Relevance to Current Debates
The article is highly relevant to ongoing debates about the use of AI in healthcare and the need for robust regulatory frameworks.
Demerits
Lack of Depth in Analysis
While the article provides a good overview, it lacks in-depth analysis of specific regulatory challenges and potential solutions.
Limited Discussion on Ethical Implications
The article does not delve deeply into the ethical implications of using NLP-based tools in healthcare decisions.

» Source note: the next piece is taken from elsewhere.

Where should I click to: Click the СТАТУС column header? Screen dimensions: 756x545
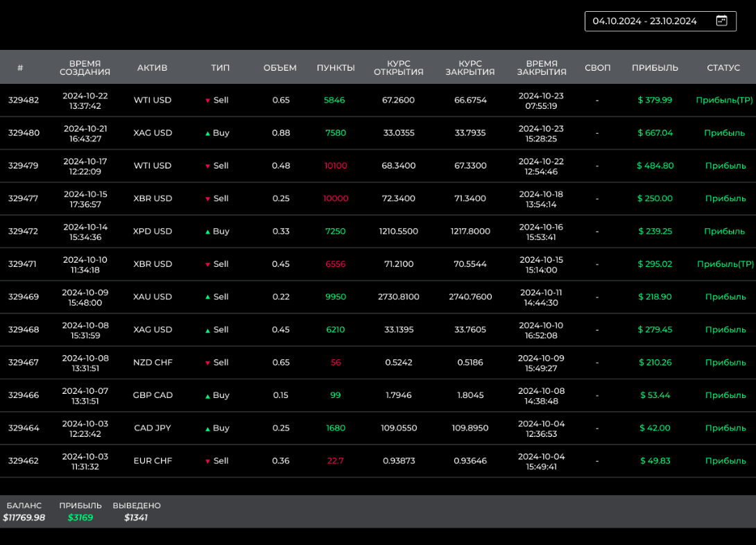(723, 68)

Incomplete Coverage of Global Regulations
The focus is primarily on the US and EU, with limited discussion on regulatory frameworks in other regions.
Expert Commentary
The article effectively highlights the regulatory challenges associated with the use of NLP-based tools like ChatGPT in healthcare decisions. The lack of clarity in their approval as SaMD underscores the need for robust regulatory frameworks that can adapt to the rapidly evolving landscape of AI in healthcare. The FDA's guidelines and the EU's AI Act are steps in the right direction, but more work is needed to address the specific challenges posed by NLP-based tools. The article's emphasis on the importance of intended use in risk categorization is particularly noteworthy, as it aligns with the broader trend towards patient-centric regulatory approaches. However, the article could benefit from a more detailed analysis of the ethical implications and a broader discussion of global regulatory frameworks. Overall, the article provides a valuable contribution to the ongoing debate on the regulation of AI in healthcare and underscores the need for continued vigilance and adaptation in this rapidly evolving field.
Recommendations
- ✓ Regulatory bodies should develop specific guidelines for the approval and use of NLP-based tools in healthcare, considering their unique characteristics and potential risks.
- ✓ Further research and analysis are needed to address the ethical implications of using AI tools in healthcare decisions and to ensure their clinical validity and reliability.